As the U.S.-Iran deal takes shape, the article says Benjamin Netanyahu and Israel are losing Donald Trump without a backup plan. Before the war began, Trump reportedly believed the fight would be easy, and Netanyahu and Mossad chief David Barnea are said to have reinforced that impression in a White House meeting. U.S. officials had already understood the situation was more complicated, but Trump initially sided with Netanyahu and only later realized the scale of the problem.
During the war, after major exchanges of fire, Iran did not surrender. Instead, it blocked the Strait of Hormuz and shook the international system, prompting Trump to conclude the conflict was becoming too costly and to push for an end. He tried for some time to stop the war, including through threats to Iran that were not taken seriously. According to the article, Israel’s strike in Beirut was viewed in Washington as a “slap in the face,” with the U.S. feeling it had gone to war alongside a partner only to discover that Netanyahu was trying to sabotage the negotiations behind the scenes.
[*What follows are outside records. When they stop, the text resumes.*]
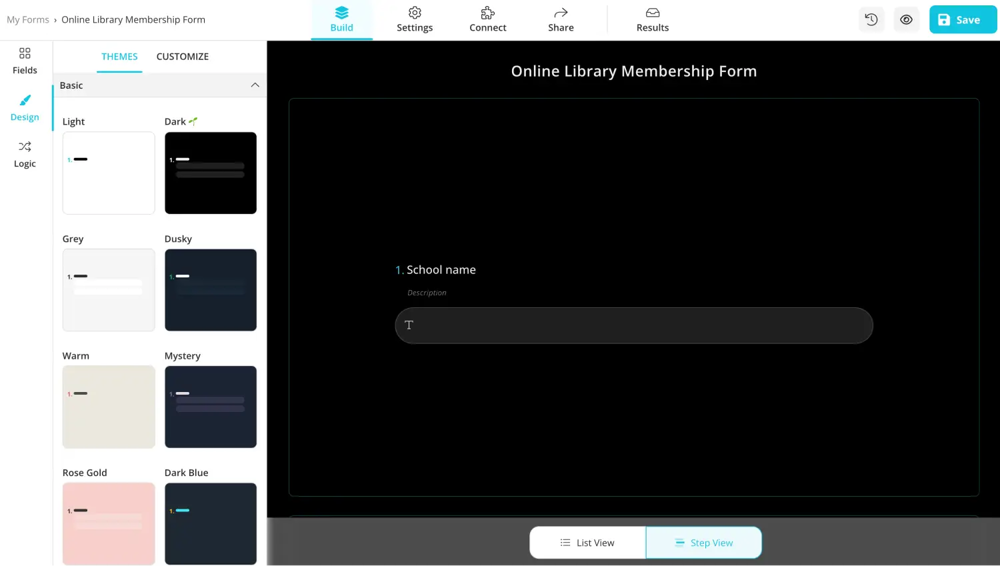Open revision history clock icon
This screenshot has width=1000, height=566.
point(871,20)
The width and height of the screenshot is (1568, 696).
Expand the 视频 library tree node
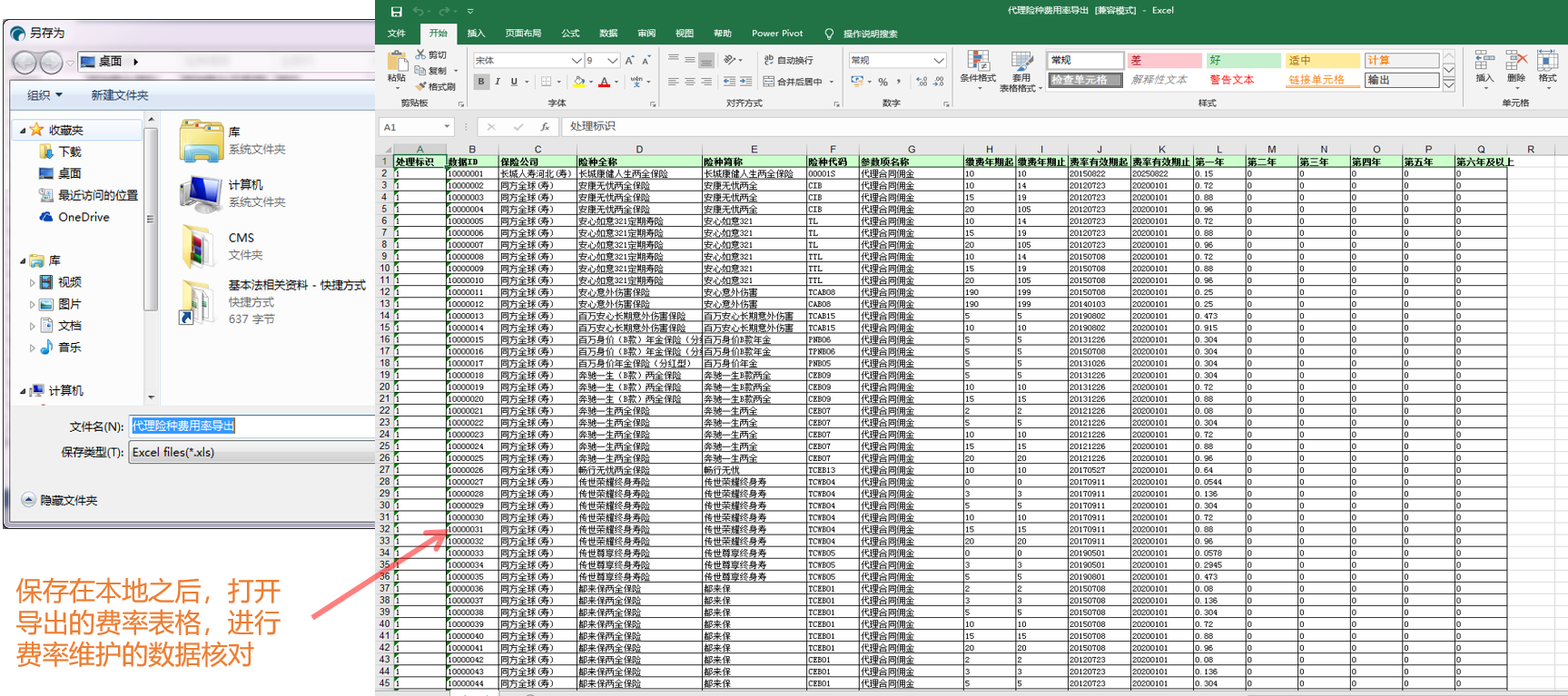click(33, 282)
Israeli officials familiar with the matter said Trump and people around him came to that same conclusion. Trump still supports Israel and believes it would not exist without him, but he is said to see the Beirut strike as an act of ingratitude. One informed source said, “He understood that Bibi’s view is not his view. Bibi wants something else. Bibi did not want to end the war. He does not want the agreement. He wants to go back to bombing.”
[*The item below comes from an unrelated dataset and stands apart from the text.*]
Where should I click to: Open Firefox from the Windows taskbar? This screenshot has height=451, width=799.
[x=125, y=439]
Trump has since moved to pressure Netanyahu, including by saying it is not certain Netanyahu will run in the next election, which in political code suggests he is showing him the door. The article says that to Trump, rocket fire at northern Israeli communities is not necessarily a casus belli if no one is hurt, and that he also said regime change in Iran was never the goal and that the current regime is behaving rationally. Netanyahu, for his part, is said to understand he cannot overplay his hand, but the moment is approaching when a confrontation with Trump, or a serious effort to persuade him, will become unavoidable.